I just got a nice chance to spout off on my positive view of the radio business for David Wilkins, who was kind enough to want to interview me for the monthly client newsletter of the Gray's Harbor Radio Group in Aberdeen-Hoquiam-Ocean Shores (in lovely Coastal Washington):
DW: All of the news about old-school mass media these days seems gloomy. Papers closing, local radio stations being gobbled up by huge conglomerates, and the Internet threatening everything and everyone. How does radio--on its face the most anachronistic of the electronic media--stay competitive and relevant in the 21st century?
JA: Radio starts from a great place. In the face of all that publicity being generated by new media, "terrestial/analog radio" still reaches 94%+ of the 12+ population every week, and almost 100% every month.
The Arbitron Portable People Meter, which is the newest ratings technology now being rolled out in the largest markets and headed for the top 50 in the next decade shows that country music radio rates in the top three formats in Houston and Philadelphia, for example, with six to eleven year olds, so country is very hot right now and the vast majority of people - even in the face of personal digital media players' growth - still get their music on the (traditional) radio, the challenge for us in all media of course is to engage our loyal consumers and leverage our great brands to surround them as they turn to new media too.
We have a huge head start over all media and certainly the print media face a much more immediate threat to today's business model than radio or video does, but we all need to understand the emerging technologies, use them aggressively to entertain, inform and provide community where our current audiences live, work, drive and live all aspects of their lives.
Radio is already a multi-tasker's media, since you can do other things while using our products, and this is the wave of the future, multiple, simultaneous use of media.
This is changing the definition of "local' where once it meant a town or a community. Now, local is much more a one to one thing, much more personal and individual.
Radio has been the original interactive, personal medium for the last five decades. Our personalities relate to the community and have direct relationships, person to person already with our listeners. We simply need to adapt and engage at an increasingly micro and macro level, and just turn on the radio right now and I'd bet you will hear us doing just that.

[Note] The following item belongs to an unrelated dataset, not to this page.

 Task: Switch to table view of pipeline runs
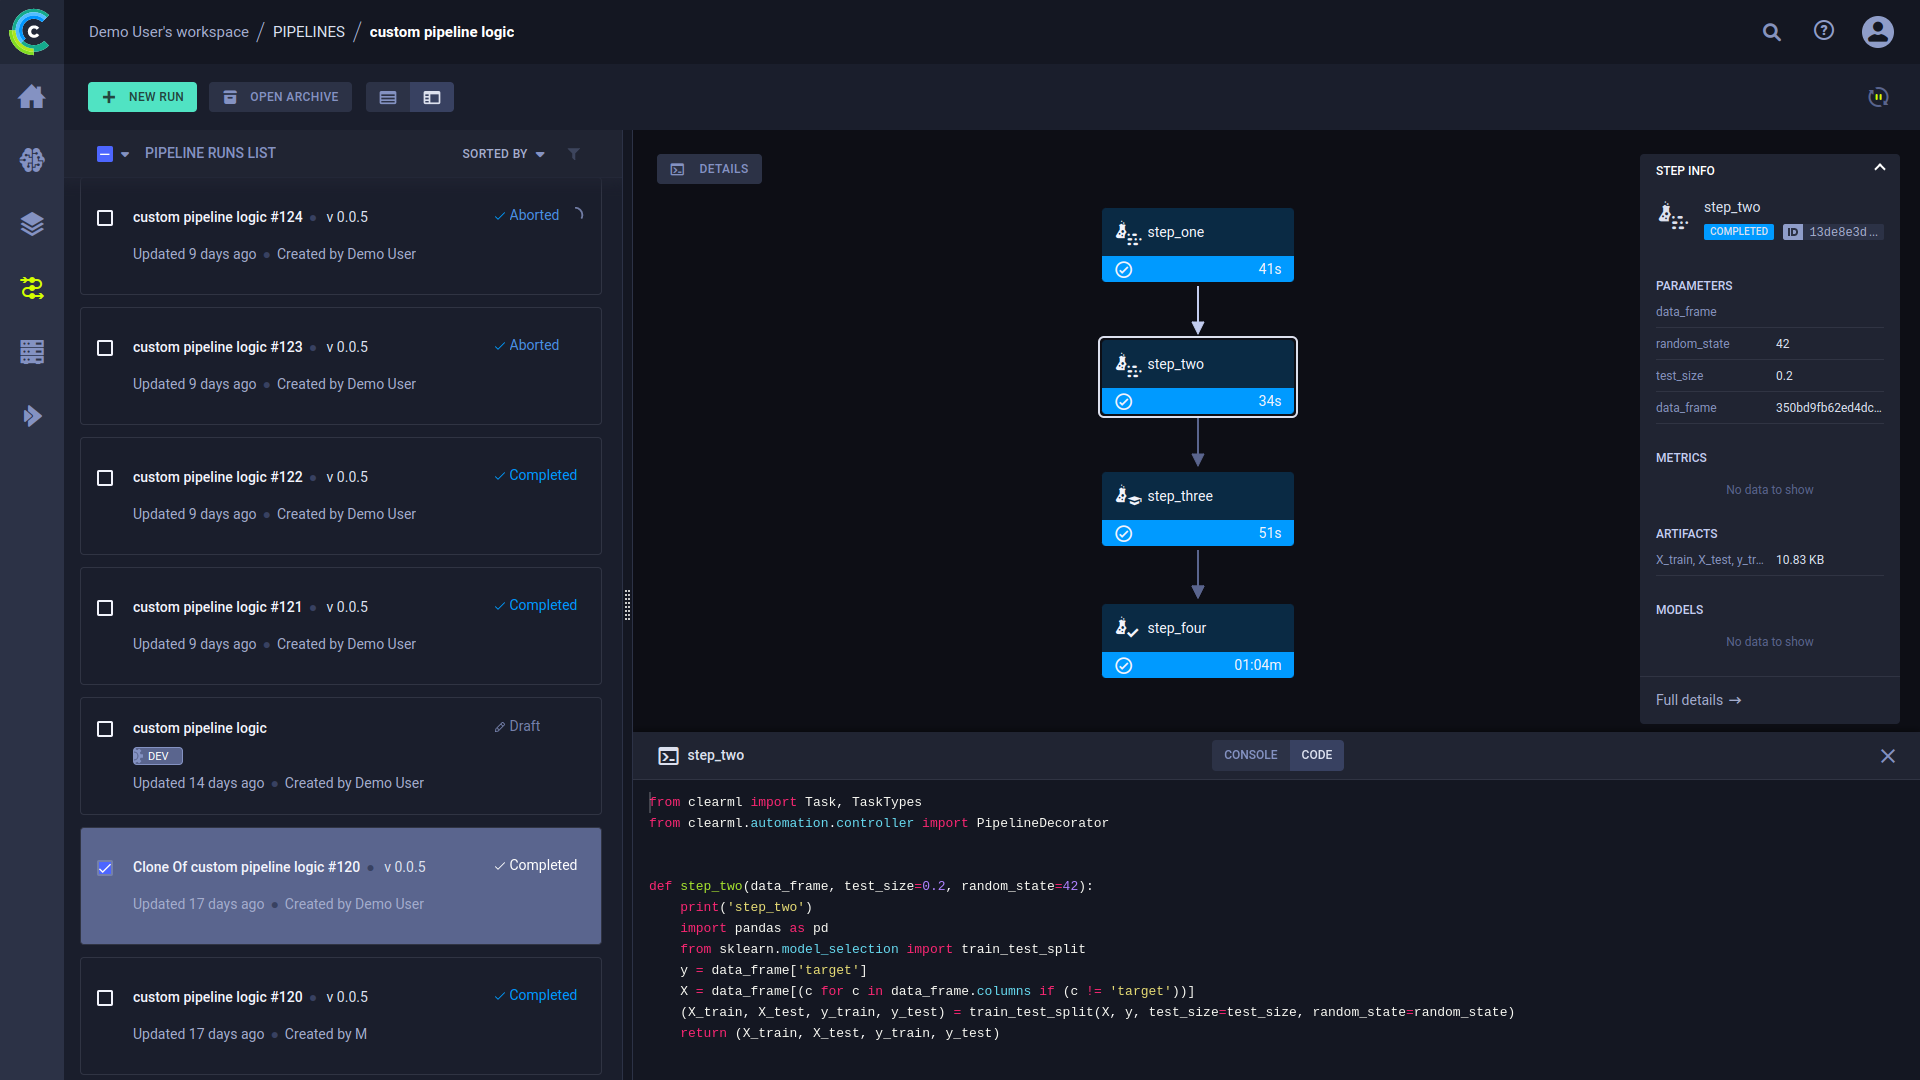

Meanwhile, that PPM measurement, which is replacing the ratings diary - the leading way to measure radio audiences for the last forty years - is showing that radio today actually reaches on average twice as many people in an average quarter hour than diary ratings measurement has shown. Radio's reach from 6 am to 7 pm weekdays is as great as prime time TV and a lot bigger than the average newspaper's circulation. It's a great time to be in radio.
The biggest dogs which we compete for advertising dollars are under incredible pressure and are watching their reach fragment, splinter and decline. In that environment, radio remains stable and very cost-efficient. Meanwhile, as new media advertising grows exponentially, it will is less than two percent of radio's total revenues, so there is a huge upside potential for us to grab our piece of that new ad revenue-based "pie" which is emerging, Clearly, it's the place where growth will occur for most of us and we need to be specialists in helping our clients make the best use of multi-media marketing to grow their businesses.
DW: The biggest and most frequent complaint I hear about radio stations is the "vanilla complaint"--yes, I lifted that from your blog--stations play music that only caters to the largest and lowest common denominator, with a resulting lack of diversity and creativity in programming. There's a long history, especially among rock bands, of acts with huge followings that you never hear on the radio (Pantera, Iron Maiden, Phish, etc.). How can programmers > appeal to a wide audience without giving up relevance and stifling creativity?
JA: That's where the internet and HDRadio come in. As I said, radio right now remains a mass medium and we would be foolish to do anything to decrease the size of that audience by trying to narrow-cast or niche ourselves too much. When you reach 95% of the population every week, that does carry with it to serve as much as you can all of those people and so the only way to do that is to understand the universal and relatable common denominators which bring people together and don't separate them. If we cater too much to one small subsegment of our audience, we're going to make the size of our current audience go down and since advertisers look to us to bring them as many listeners as possible for the dollars they spend with us, of course everyone wants to reach the largest potential audience we can.
However, now we have HDRadio and streaming media emerging and as those technologies reach more people (at the present their reach is tiny, compared to analog radio's), we'll HAVE to develop creative new products of all sorts which aggregate more small communities within the reach of our mother ships.
DW: The way things are going it seems like one day soon we'll just have the Internet, sort of like the Telescreen in Orwell's "1984", and all the old media will be gone. What do you see as the future of radio?
JA: There is some truth in that. But, that won't happen until wireless broadband is available to 100% of the population. Of course, we are moving slowly in that direction. However, every household in North America has on average three or more radios. That's more than a billion radios just in America. And, they are built into many non-disposable things people use every day, their alarm clocks, their vehicles, home intercoms, even many of their portable media players.
It's going to take a long time before people throw away those radios which provide entertainment, lots of choice of their favorite audio and all for FREE.